Daily Archives: May 28, 2014

Security implications of WebRTC (part 2): End to end encryption. Well, no… 3

The problem

Some time ago i was watching an episode of the VoIP Users Conference (http://vuc.me) about the Jitsi  WebRTC video bridge. The video bridge is automagically maximizing the video of the currently active speaker without processing the audio of each participant. Instead it is utilizing a RTP header extension (RFC 6464) to find out about the audio level of each participant.

WebRTC media streams are encrypted with SRTP, the SRTP key exchange is performed end-to-end with DTLS-SRTP. This ensures that any kind of man-in-the-middle attack can be detected and the two WebRTC endpoints can be sure that nobody can spy on their conversation.

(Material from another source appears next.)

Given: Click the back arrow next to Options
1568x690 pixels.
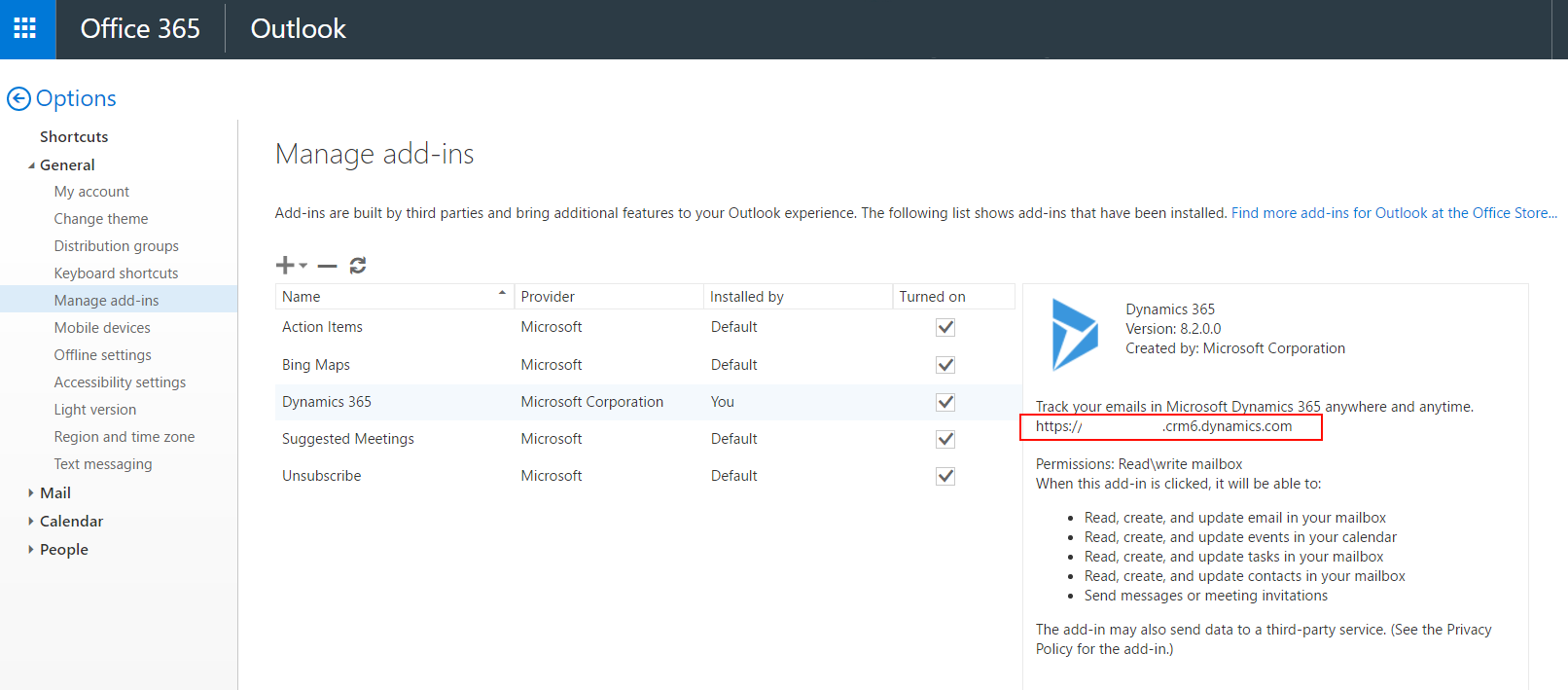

This is great! Except for the fact that SRTP only encrypts the payload part of RTP packets. The RTP header (and all RTP header extensions, like RFC 6464 audio levels) are NOT encrypted. Which means that anybody who can see your SRTP packets (e.g. your ISP or “some three letter agency recording the whole internet with a datacenter in Utah”) knows when you are speaking, when you are silent or even if you have muted your microphone). Considering what can be done with traditional telephony meta data alone, this is a bit scary.

Chrome is enabling the “ssrc-audio-level” RTP header extension by default (by inserting “a=extmap:1 urn:ietf:params:rtp-hdrext:ssrc-audio-level” into the SDP offer) for every call although Chrome does not use the data from received SRTP packets (__insert_conspiracy_theory_here__).

 See for yourself

To verify my crazy claims (remember, I am just somebody on the internet!) you just need to use one of the gazillion WebRTC demos (make sure you only share your microphone so it’s easier to find the srtp audio session) and capture the packets with wireshark. Then tell wireshark to decrypt those UDP packets as RTP and have a look:


The first 2 of the 4 marked bytes (the other 2 are just padding) are 0×10 (first 4 bit ID, second 4 bit length of the extension – 1) and 0xff (least significant 7bits are the audio level expressed in -dBov). The audio level in this example is -127 dBov, the audio level of a digitally muted source (I muted my microphone).

How to fix this?

There is a RFC for encrypting RTP header extensions (RFC 6904). Chrome should implement this or at least not enable RFC 6464 by default. I have created an issue for this on the WebRTC google code project (issue 3411).

Given the success I had with reporting my STUN gun (issue 2172 still open for over a year..), I am suggesting that WebRTC devs should fix it today with a bit of SDP mangling in javascript. Whenever you get a SDP description feed it through a function to remove the offending RTP header extension:

function processSdp(sdp_str) {
 var sdp = new Array();
 var lines = sdp_str.split("\r\n");
 for (var i = 0; i < lines.length; i++) {
   if (lines[i].indexOf("urn:ietf:params:rtp-hdrext:ssrc-audio-level") != -1) {
     /* drop it like it's hot */
   } else {
     /* keep the rest */
 return sdp.join("\r\n");